Tulisan Sugi Lanus berjudul “Apakah jika Orang Bali Baca Karya Nietzsche Bisa Disebut “Nyastra”? – Merunut Kembali Arti Kata Sastra” yang dimuat di tatkala.co, 26 Agustus 2017 menarik dicermati. Penulis merunut arti kata sastra yang pingit dan sakral sekaligus mempertanyakan orang Bali yang membaca karya sastra penulis modern semacam Nietzsche, Kafka, Salman Rushdie atau Ayu Utami bisa disebut nyastra disertai berbagai argumen.
Sugi Lanus berpendapat kalau diamati secara saksama seseorang dikatakan nyastra apabila ia menekuni karya-karya sastra religius yang bernuansa Hindu (Sanskrit, Jawa Kuno, dan Bali) dan orang-orang yang menekuni kakawin Jawa Kuno atau Ramayana dan Sarasamuscaya serta berbagai tembang Jawa Kuno bisa dilabeli sebagai orang yang nyastra. “Sungguh sulit nampaknya bagi orang Bali bisa menyebut seseorang sebagai seorang yang nyastra bila ia menekuni karya-karya Nietzsche, Kafka, Salman Rushdie, atau Ayu Utami,” tulisnya.
Ia juga menyebut nyastraisme sudah memudar, seiring dengan arti kata sastra yang kian meluas. Menulis karya sastra sudah tidak relevan lagi disebut sebagai kegiatan “mencari tuhan”. Sastra sekarang dilihatnya sebagai karya-karya yang memperjuangkan ideologi dan ambisi pengarangnya, pengekspresian diri dan kegelisahan yang bebas, dibanding melihatnya sebagai jejak-jejak pencarian manusia dalam mencari Tuhan. Bukan lagi mengandung teks-teks suci, tetapi sebaliknya, mempertanyakan atau bahkan melawan kesucian.
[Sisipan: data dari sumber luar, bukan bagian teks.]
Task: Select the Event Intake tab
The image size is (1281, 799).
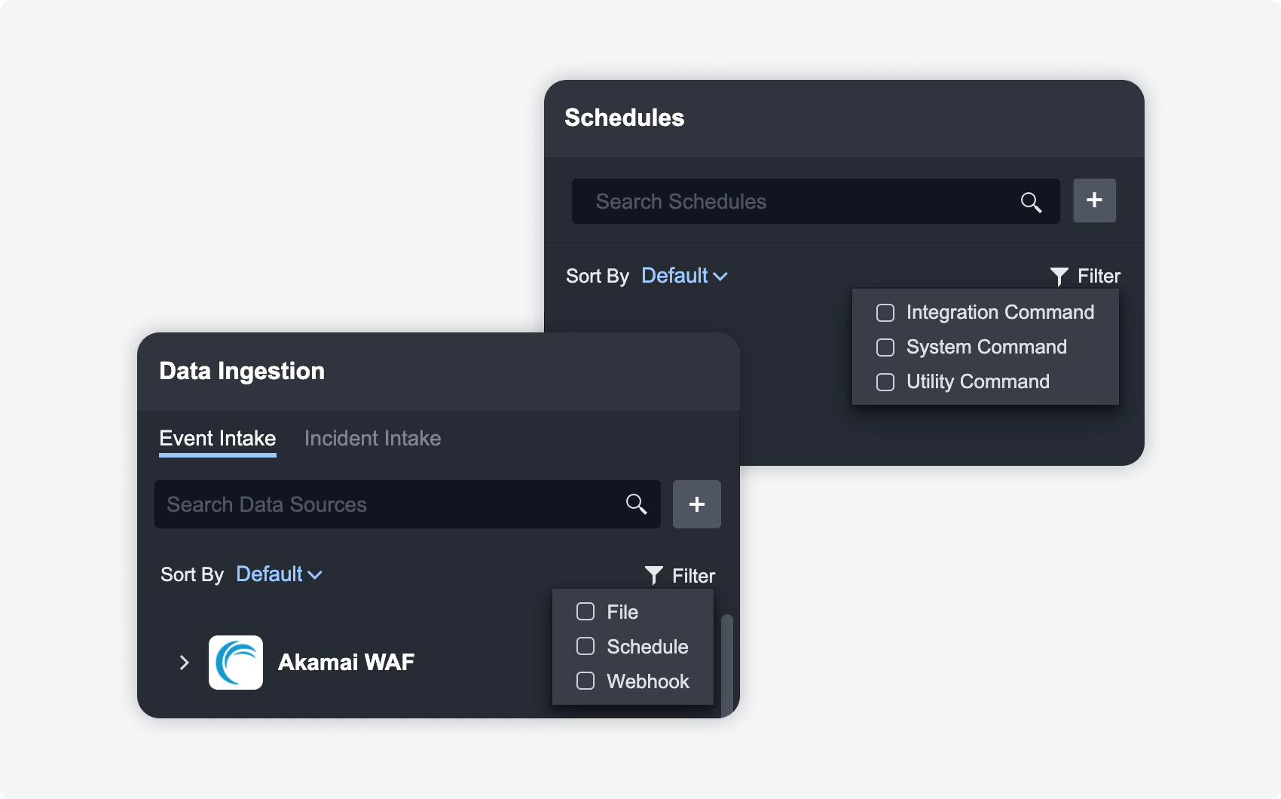Action: pyautogui.click(x=218, y=439)
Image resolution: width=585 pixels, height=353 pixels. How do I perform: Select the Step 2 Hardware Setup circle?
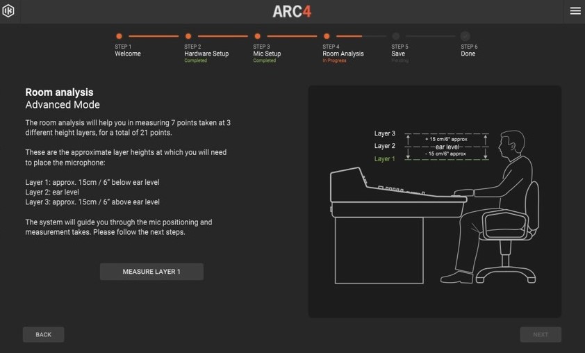(x=188, y=36)
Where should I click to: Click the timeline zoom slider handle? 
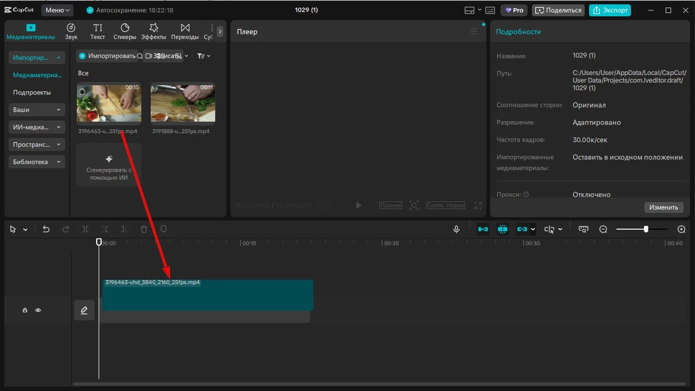(x=646, y=229)
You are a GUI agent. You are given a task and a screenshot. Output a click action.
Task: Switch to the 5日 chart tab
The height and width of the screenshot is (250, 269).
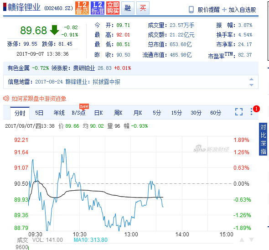point(39,113)
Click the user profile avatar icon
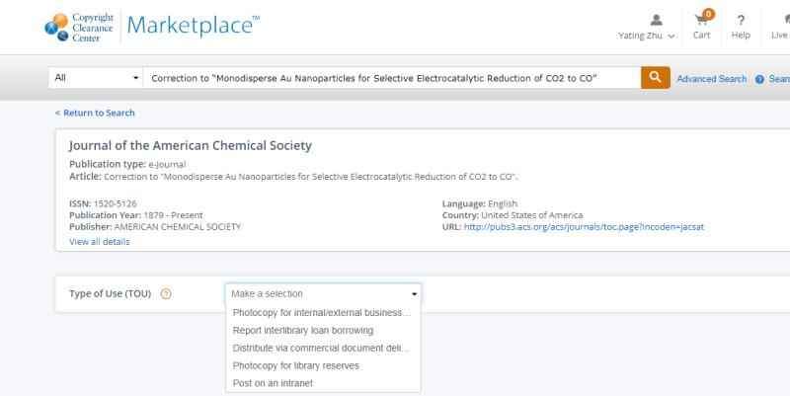 pos(657,20)

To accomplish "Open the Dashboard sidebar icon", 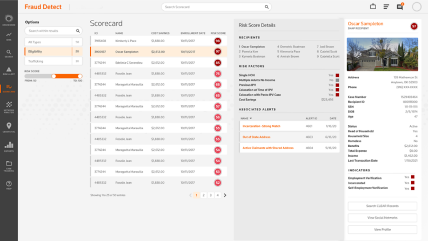I will 9,19.
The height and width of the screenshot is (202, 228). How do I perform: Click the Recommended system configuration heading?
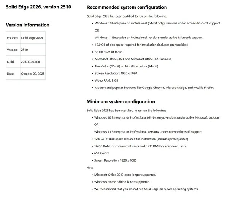click(x=127, y=7)
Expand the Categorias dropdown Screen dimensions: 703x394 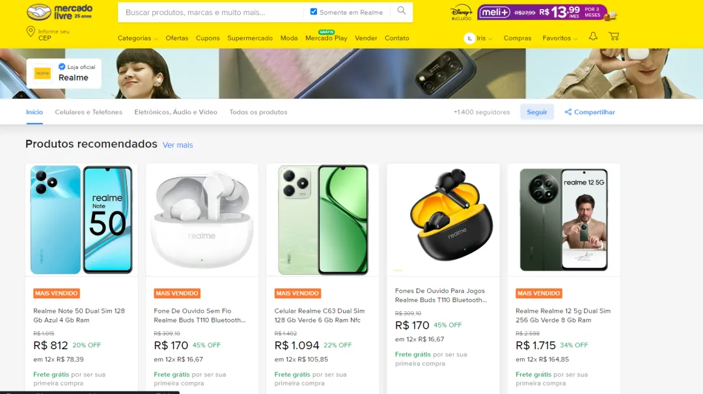tap(137, 38)
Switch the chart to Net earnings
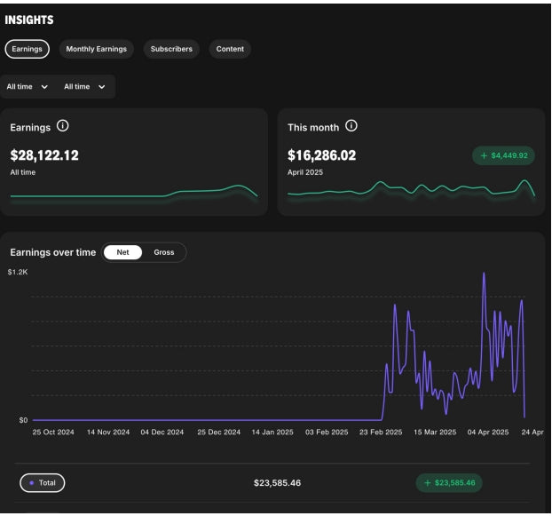Image resolution: width=552 pixels, height=516 pixels. pos(122,252)
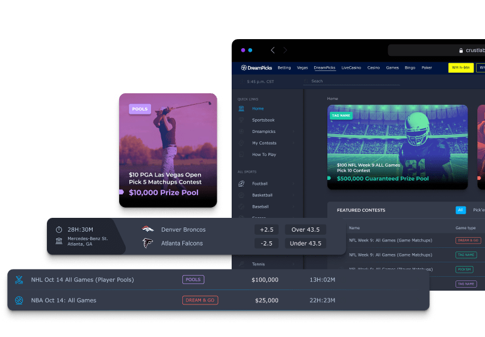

Khas sarjana Sastra Bali, Sugi Lanus asyik bernostalgia dengan masa lalu di mana para penulis zaman dahulu sebelum menulis melakukan brata (puasa) dan aktivitas tersebut merupakan ekspresi pencarian Tuhan. Bahkan, penulis zaman dahulu menggunakan nama samaran untuk menghindarkan diri dari kepongahan. Ia kemudian membandingkan dengan penyair (Bali) zaman sekarang yang menulis dengan nama asli dan tak “malu” dengan publisitas.
Jika masa kini dibandingkan dengan masa lalu memang jauh berbeda dan tak seindah harapan. Bernostalgia memang asyik, namun kadang membuat kita hidup di masa lalu dan tak berpijak di masa kini serta cenderung utopis. Zaman telah berubah, banyak hal yang berkaitan dengan masa lalu kini punah dan berubah. Termasuk soal nyastra.
Sastra bagi saya ya sastra, produk kebudayaan suatu bangsa. Jika nyastra hanya diartikan sebagai hal yang suci dan religius maka lebih baik menyebutnya sebagai sastra tradisional-sakral dan sastra modern adalah sastra profan. Dikotomi ini lebih jelas sehingga tidak lagi ada klaim bahwa hanya mereka yang menekuni teks-teks kuno dan suci (Hindu) sebagai seorang yang nyastra.
Mereka yang belajar ilmu sastra di universitas baik Sastra Indonesia, Inggris, Jepang, Rusia Arab, Perancis atau sepanjang hidupnya sebagai pembaca dan penekun sastra (apapun) bisa disebut nyastra. Pengertian nyastra ala Sugi Lanus sangat sempit dan subyektif bagi saya, hanya berkutat pada etimologi dan latar pendidikannya sebagai sarjana Sastra Bali (dan orang Bali tentunya).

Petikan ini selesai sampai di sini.